Beginning with the line that holds "[Moje konto] (244, 173)" in the data below, give again every line through the one that holds "Compactador de Asfalto Cat.", exactly as written.

▸ RECORD SET

────────

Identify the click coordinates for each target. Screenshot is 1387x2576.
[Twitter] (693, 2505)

────────

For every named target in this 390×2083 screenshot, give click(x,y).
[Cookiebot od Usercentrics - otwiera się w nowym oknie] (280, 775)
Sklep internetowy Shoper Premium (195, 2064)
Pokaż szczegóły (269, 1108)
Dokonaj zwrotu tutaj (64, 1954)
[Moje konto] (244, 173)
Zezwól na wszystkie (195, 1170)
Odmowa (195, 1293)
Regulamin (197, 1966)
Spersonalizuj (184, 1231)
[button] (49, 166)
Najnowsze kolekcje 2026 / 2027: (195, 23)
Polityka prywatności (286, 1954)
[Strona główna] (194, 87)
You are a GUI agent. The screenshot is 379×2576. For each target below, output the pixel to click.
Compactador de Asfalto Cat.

────────

▸ EXPECTED OUTPUT
[Moje konto] (244, 173)
Zezwól na wszystkie (195, 1170)
Odmowa (195, 1293)
Regulamin (197, 1966)
Spersonalizuj (184, 1231)
[button] (49, 166)
Najnowsze kolekcje 2026 / 2027: (195, 23)
Polityka prywatności (286, 1954)
[Strona główna] (194, 87)
You are a GUI agent. The screenshot is 379×2576. For each target below, output the pixel to click.
Compactador de Asfalto Cat.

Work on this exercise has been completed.